Tuesday, June 08, 2004
Copyright © Las Vegas Review-Journal
NIGHTBEAT: Bashing Bush is the new black
As a history minor in college, I learned that elections often are won by hated incumbents. Many people talked about how much they despised Nixon, Reagan and Clinton -- and every one of those guys won two terms. There's no such thing as bad publicity, right?
This year on my music beat, the force that musicians and fans are talking about the most is not Beyonce, Toby Keith or Jet. It's George W. Bush. At concerts, vowing to vote against Bush is the new black. Singers lead chants against Bush. Fans sign up to vote while they, or their T-shirts, ridicule him. Anti-Bush sites flourish, from PunkVoter.com to BandsAgainstBush.com.
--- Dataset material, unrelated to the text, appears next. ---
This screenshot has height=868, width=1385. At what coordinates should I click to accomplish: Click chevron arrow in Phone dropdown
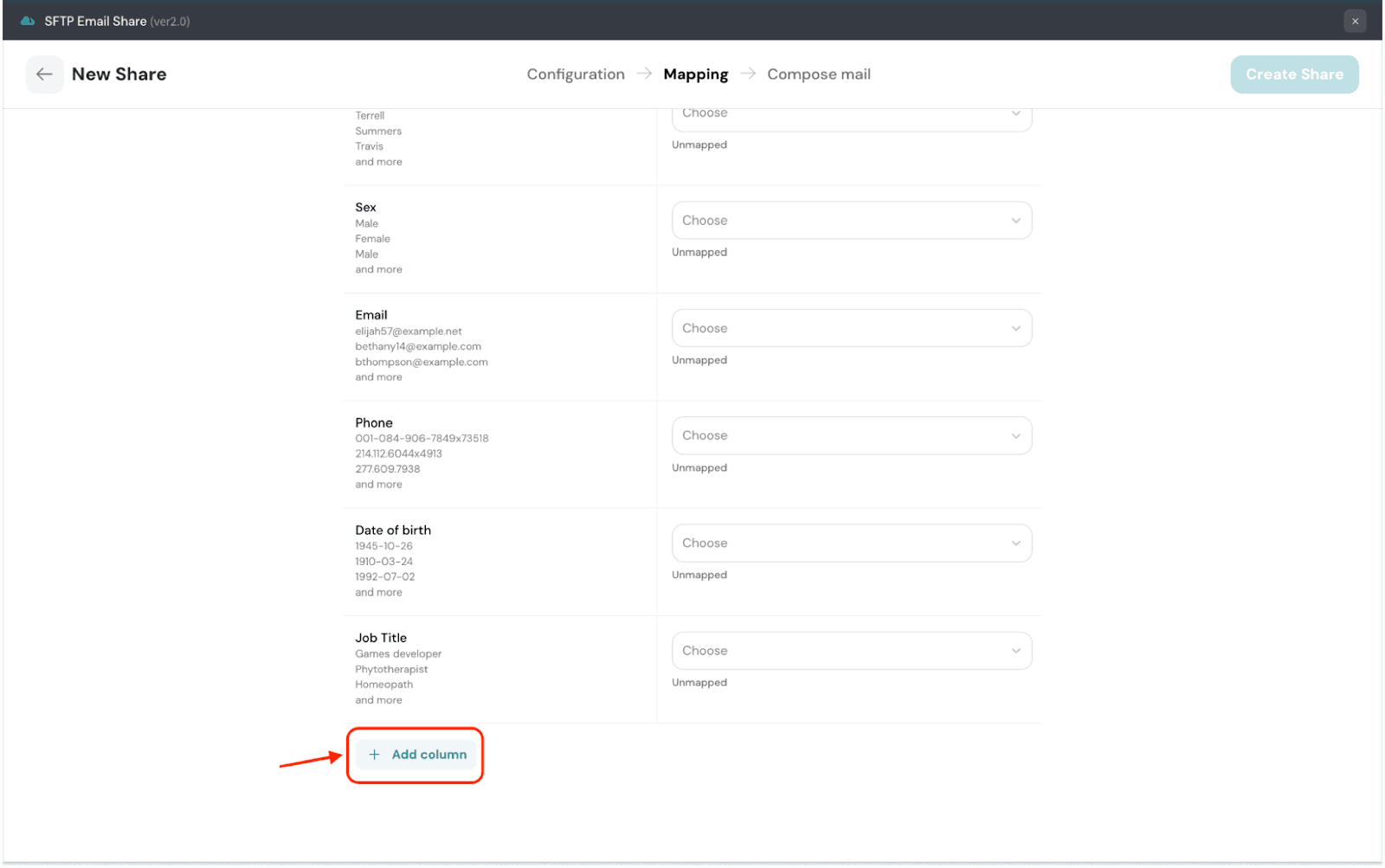(1015, 436)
But I don't think I've heard John Kerry's name once at a concert. My sources at punk labels suggest that the 60-year-old Kerry -- who told MTV that he listens to rap and hip-hop -- just isn't charismatic, isn't a liberal, and that he doesn't promise young voters a payday, like an affordable college education.
I just had the chance to talk politics with two famous, self-described liberals, Jewel and Dashboard Confessional singer Chris Carrabba. Neither spoke Kerry's name.
Jewel, 30, who sings Sunday at the Hard Rock, hasn't planned to endorse him, either, because she said it's hard for her to discern between the candidates' facts and propaganda. Differences between both seem "arbitrary" along party lines, and she can't tell if either is authentic.
"It feels like I'm being sold a pop song. It's frustrating. I feel uninformed still," Jewel says.
By the way, Jewel is not a typical liberal. She's against gun control and tobacco bans.
"A lot of liberals are against guns and tobacco, but they want freedom of choice and abortion. To me, that's a hypocritical thing. You can't have freedom of choice in one area and not in another," she says.
Carrabba, who sang Saturday at the Orleans Arena, calls himself an Al Franken liberal. But he's not advocating Kerry explicitly.
"I don't want my audience to think like me. I'd like to encourage them to think for themselves," Carrabba says. "Even the best teachers teach you how to think, not what to think."
Carrabba, 29, who once worked as an administrator in an elementary school in south Florida, restrains himself, even though he knows musicians can reach kids.
"There's something about those ages, 14 to 25 or whatever, when you still haven't hardened yet. I don't know if any music has cut me as deeply as the music I heard when I was 19 or 17 or 21," he says. "You're a sponge. And that's when you can affect people.
"This is a weird time when we can actually initiate change, when (young people) can take a stand. There's no sense in waiting for somebody else to make changes."
I'm still waiting to hear John Kerry's name.
Doug Elfman's Night Beat column appears on Tuesdays.